Maybe it’s just internet? Before internet news were aviable only on TV (and in newspapers). So anyone wanted to see news, to buy the fresh newspaper. Now you don’t have to wait 3-4-5-6 hours to get the news, just go online and surf for it.
Speaking for myself, political bias and outright propaganda distribution is what turned me away from the broadcast news.
With cable stations, the internet and other options I no longer have to try to distill the news out of the nightly propaganda broadcasts.
I strongly suspect that I am not alone.
The internet is also likely a factor, but not until relatively recently, certainly not in the 80’s or early 90’s.

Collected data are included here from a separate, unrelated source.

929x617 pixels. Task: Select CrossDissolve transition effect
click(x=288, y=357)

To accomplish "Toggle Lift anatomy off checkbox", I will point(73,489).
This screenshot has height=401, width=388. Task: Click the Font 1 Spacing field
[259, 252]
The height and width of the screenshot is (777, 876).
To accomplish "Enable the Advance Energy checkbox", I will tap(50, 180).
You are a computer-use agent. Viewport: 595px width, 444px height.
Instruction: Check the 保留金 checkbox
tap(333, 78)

it’s definitely all about cable new stations. i don’t need to tune in at a specific time to one of three channels to find out what’s going on in the world. whenever i feel like it, i can just flip on one of four or six or however many channels that are repeating the same national stories ad nauseum. the only ‘real news’ that will continue to survive are the local broadcasts. i can’t find out what’s going on in my small town or region from fox news or cnn. i need the local affiliate for that, and i tune in for that.
Why can’t CNN International or Al Jazeera English be carried in the United States? Why are the cable companies afraid of carrying international news networks?

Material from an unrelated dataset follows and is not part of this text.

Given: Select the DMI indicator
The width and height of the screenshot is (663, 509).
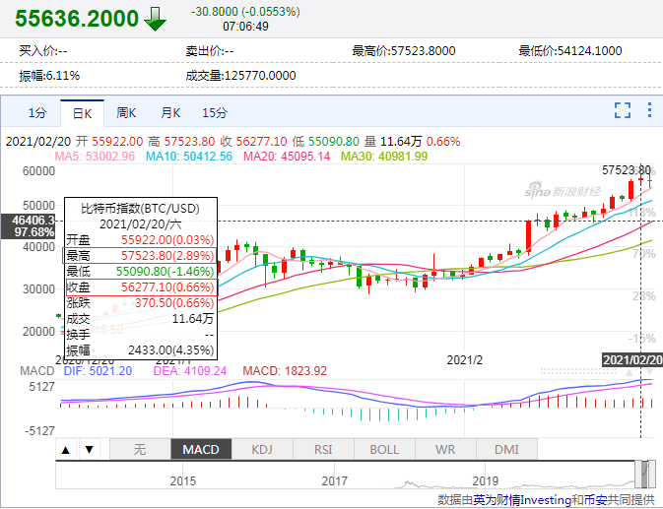Looking at the screenshot, I should tap(506, 449).
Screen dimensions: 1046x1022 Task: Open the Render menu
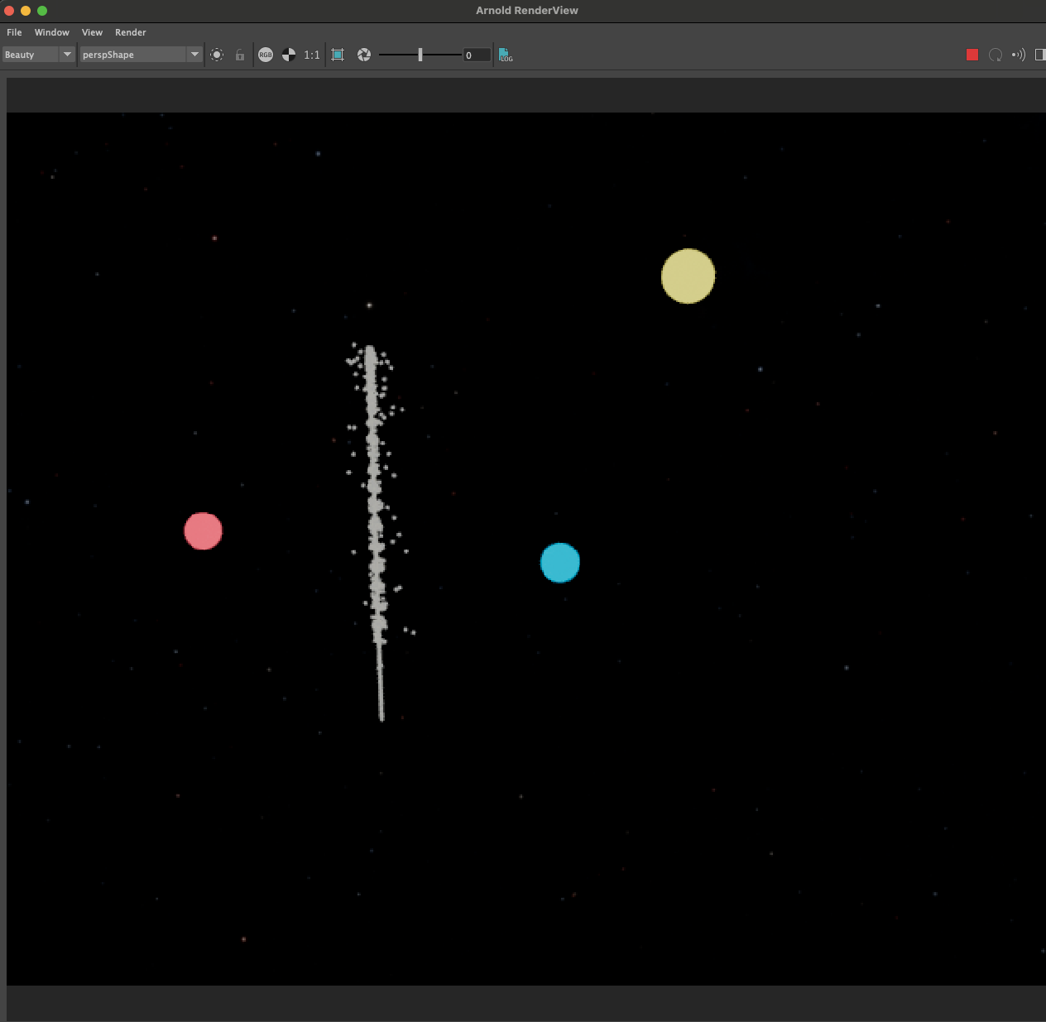pyautogui.click(x=130, y=32)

CNN International and Al Jazeera are both available in the US,
but I have no numbers on how many systems/subscribers can get them.Edit: Seems like availability of Al Jazeera is new and quite limited.

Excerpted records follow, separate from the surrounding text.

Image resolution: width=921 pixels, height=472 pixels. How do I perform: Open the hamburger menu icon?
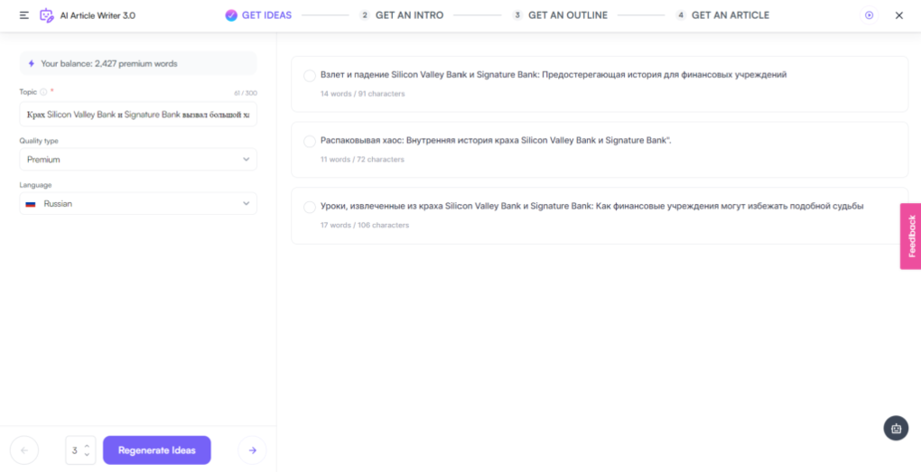[24, 15]
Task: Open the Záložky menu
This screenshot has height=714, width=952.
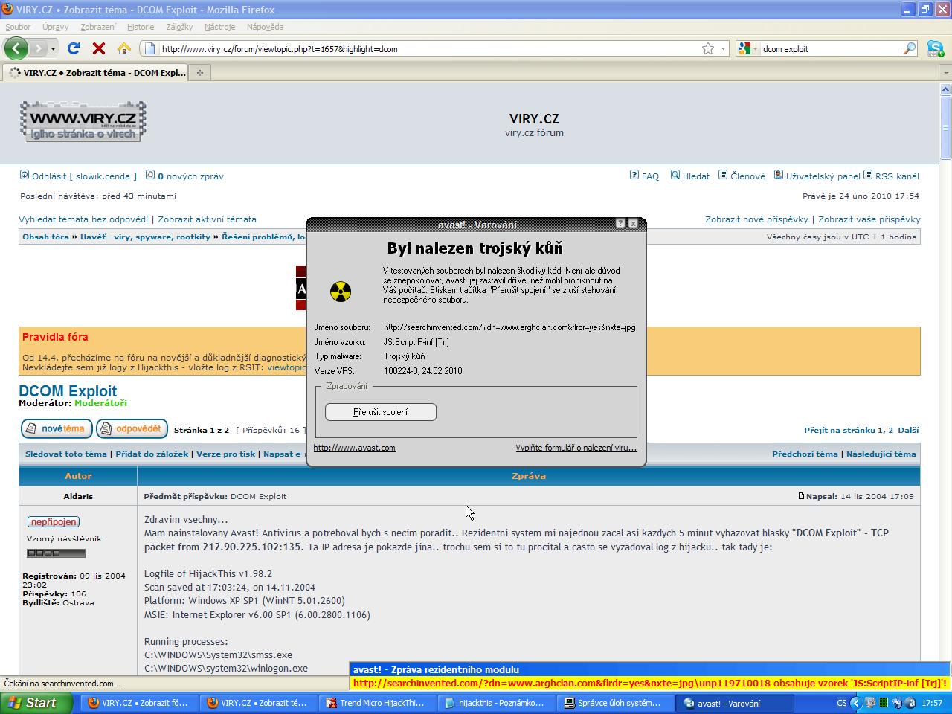Action: [x=179, y=27]
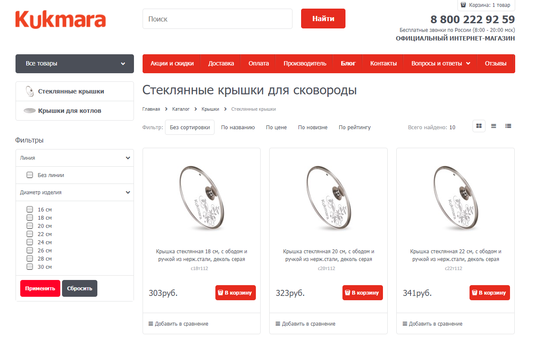Switch to grid tile view icon
The image size is (535, 342).
tap(479, 126)
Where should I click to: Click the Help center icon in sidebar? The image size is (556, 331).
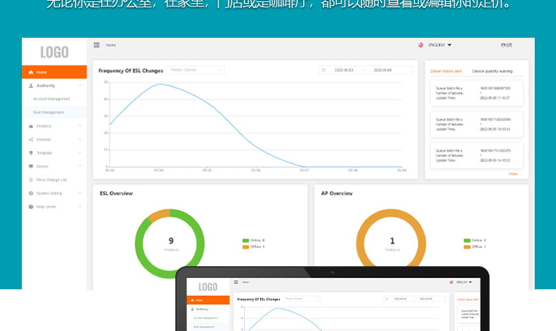click(x=31, y=207)
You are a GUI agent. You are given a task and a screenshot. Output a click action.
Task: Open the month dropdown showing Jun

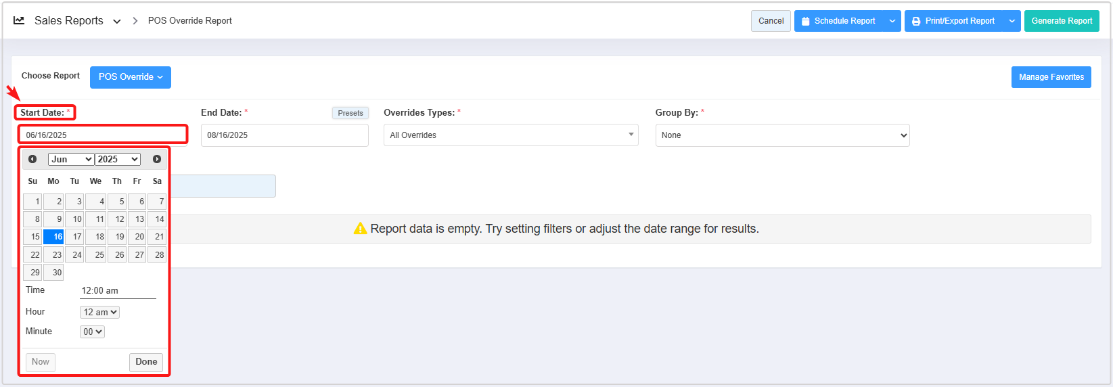tap(71, 159)
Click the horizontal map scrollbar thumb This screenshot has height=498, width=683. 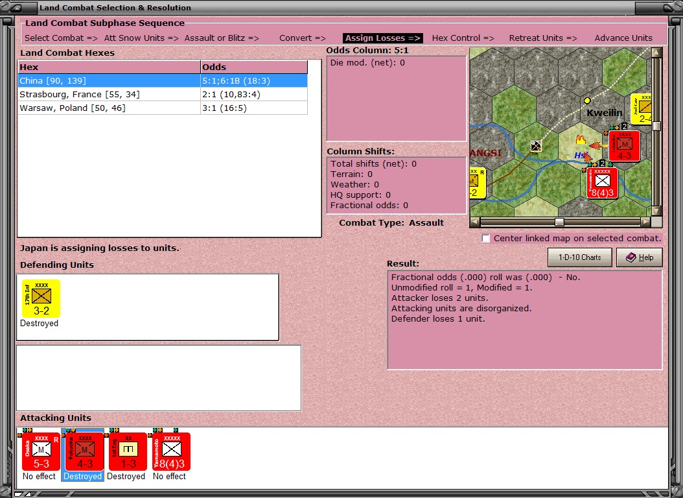click(x=559, y=222)
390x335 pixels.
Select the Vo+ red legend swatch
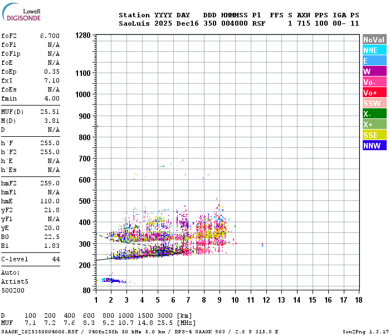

Edit 2: CNN International is available in the US on Time Warner Cable, Verizon FioS and AT&T Uverse. That indicates to me that its availability is due to the same business concerns that slow any networks breaking into existing channel lineups. Limited availability by the gatekeepers and money.
There’s also the change in family patterns. As a 40-something, I remember our *family* dinner and the (national) evening news were hand-in-hand. We’d eat dinner, listen to the news, and then usually there was a brief discussion (sometimes not so brief). I think that “family” dinners happen a lot less now, work hours are longer, and even when families have dinner together they’re not an hour long like ours used to be. The shorter time together also means less “discussion” opportunities about what the news means … little by little – people are disconnected. It would be interesting to look at unique viewers – I wonder if even adding in the cable news if the numbers still wouldn’t be in decline. Lastly, there’s “The Daily News/Stewart” which shows people want news – but not necessarily packaged into a 6th grade level of presentation.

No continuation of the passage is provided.